### Excerpts from a dataset
•••

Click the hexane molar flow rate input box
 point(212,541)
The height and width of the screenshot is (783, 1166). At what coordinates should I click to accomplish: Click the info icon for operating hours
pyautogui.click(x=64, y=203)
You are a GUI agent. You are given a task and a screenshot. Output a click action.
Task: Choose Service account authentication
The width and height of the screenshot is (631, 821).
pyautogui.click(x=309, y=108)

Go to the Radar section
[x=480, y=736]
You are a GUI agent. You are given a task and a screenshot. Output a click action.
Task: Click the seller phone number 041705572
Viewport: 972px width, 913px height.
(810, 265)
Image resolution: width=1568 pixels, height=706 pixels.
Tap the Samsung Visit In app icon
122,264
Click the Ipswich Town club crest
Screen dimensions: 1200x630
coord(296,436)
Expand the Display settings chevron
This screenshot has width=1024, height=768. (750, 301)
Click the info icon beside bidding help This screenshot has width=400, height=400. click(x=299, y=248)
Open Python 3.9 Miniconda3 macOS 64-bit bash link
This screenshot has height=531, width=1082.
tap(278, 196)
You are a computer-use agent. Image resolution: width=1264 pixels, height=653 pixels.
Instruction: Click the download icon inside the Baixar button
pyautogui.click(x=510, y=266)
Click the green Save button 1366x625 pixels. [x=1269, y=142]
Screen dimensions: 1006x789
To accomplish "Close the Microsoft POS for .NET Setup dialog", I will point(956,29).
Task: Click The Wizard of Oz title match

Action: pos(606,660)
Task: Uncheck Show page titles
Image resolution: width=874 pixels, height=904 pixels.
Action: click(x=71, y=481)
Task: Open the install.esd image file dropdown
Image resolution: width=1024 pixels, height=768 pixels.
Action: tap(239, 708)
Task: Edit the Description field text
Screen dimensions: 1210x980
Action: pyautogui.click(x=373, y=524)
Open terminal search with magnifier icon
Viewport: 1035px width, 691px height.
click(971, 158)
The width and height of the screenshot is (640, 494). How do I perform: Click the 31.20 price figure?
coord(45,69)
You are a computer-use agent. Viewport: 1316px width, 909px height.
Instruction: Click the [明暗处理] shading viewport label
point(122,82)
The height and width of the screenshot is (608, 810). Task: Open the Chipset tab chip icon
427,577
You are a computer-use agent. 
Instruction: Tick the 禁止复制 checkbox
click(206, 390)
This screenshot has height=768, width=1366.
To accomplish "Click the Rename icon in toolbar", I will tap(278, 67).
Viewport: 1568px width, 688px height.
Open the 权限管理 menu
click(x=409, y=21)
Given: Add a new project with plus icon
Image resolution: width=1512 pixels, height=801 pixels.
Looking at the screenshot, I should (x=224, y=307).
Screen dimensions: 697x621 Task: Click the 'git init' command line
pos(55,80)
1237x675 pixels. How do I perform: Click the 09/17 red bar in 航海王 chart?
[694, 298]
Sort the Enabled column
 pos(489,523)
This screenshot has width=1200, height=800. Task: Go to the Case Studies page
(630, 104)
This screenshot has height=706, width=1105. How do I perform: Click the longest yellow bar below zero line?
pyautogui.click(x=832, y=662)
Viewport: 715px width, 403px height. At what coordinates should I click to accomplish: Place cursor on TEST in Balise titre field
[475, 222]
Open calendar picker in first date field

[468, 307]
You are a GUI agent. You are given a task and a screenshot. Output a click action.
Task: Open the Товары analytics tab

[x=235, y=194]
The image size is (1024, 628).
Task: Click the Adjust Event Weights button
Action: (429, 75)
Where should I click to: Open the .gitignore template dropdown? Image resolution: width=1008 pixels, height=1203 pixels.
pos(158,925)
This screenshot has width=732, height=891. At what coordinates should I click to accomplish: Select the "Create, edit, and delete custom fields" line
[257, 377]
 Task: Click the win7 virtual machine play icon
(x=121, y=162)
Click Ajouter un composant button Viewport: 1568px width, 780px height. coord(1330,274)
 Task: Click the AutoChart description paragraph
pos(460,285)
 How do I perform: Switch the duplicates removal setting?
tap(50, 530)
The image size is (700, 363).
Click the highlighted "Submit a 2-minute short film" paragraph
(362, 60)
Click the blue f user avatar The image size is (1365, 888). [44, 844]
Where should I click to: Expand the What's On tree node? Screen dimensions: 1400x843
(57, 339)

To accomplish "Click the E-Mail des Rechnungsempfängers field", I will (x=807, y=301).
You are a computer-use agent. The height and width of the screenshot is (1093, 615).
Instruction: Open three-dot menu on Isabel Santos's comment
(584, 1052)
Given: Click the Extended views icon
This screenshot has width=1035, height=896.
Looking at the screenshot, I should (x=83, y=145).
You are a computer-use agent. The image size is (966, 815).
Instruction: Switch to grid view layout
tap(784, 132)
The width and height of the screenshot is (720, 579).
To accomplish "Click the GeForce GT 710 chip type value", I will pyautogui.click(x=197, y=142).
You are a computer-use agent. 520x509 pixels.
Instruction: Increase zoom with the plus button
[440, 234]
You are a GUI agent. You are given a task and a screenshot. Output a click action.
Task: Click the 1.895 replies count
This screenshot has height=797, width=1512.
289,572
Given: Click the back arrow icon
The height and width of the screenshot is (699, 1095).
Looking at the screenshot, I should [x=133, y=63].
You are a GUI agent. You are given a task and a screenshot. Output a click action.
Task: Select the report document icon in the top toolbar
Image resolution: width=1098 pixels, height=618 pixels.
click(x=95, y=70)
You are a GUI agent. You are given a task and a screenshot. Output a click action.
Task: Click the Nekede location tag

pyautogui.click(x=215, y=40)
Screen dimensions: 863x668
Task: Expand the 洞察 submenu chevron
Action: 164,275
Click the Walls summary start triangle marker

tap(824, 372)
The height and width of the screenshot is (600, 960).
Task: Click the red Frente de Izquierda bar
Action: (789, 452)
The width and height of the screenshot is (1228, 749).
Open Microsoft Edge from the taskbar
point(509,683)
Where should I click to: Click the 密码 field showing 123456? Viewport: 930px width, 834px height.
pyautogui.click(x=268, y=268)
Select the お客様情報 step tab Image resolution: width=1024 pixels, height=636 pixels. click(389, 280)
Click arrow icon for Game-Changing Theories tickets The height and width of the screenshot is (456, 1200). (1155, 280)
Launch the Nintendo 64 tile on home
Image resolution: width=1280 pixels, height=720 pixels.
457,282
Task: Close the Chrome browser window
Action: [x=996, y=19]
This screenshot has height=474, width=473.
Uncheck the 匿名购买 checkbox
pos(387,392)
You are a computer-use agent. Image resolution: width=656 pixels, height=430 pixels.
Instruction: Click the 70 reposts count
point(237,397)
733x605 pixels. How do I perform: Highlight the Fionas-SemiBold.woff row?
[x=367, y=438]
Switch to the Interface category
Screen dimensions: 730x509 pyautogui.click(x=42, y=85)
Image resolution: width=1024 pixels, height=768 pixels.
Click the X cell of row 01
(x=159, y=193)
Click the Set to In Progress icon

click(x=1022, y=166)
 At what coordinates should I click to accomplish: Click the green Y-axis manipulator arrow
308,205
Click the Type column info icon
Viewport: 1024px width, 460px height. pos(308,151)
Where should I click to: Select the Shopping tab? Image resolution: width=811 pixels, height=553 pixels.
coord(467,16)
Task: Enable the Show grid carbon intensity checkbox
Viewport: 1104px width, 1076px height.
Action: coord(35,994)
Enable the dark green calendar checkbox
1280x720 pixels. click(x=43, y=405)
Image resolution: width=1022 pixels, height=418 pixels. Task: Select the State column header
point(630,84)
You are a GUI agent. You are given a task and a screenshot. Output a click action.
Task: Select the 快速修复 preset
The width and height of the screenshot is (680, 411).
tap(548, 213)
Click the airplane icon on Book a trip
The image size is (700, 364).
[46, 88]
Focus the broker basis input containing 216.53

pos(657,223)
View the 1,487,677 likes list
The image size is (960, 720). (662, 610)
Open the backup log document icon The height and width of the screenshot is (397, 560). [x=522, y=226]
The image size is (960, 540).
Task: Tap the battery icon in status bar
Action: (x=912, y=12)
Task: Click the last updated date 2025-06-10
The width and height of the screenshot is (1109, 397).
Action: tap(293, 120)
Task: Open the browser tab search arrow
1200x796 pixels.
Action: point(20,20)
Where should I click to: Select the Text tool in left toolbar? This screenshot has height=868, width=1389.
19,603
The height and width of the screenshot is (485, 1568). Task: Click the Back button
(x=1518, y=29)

•••

### What you need to do
If a line of the data contains the word "search", it counts toward the total; state that total alone.

### Task solution
2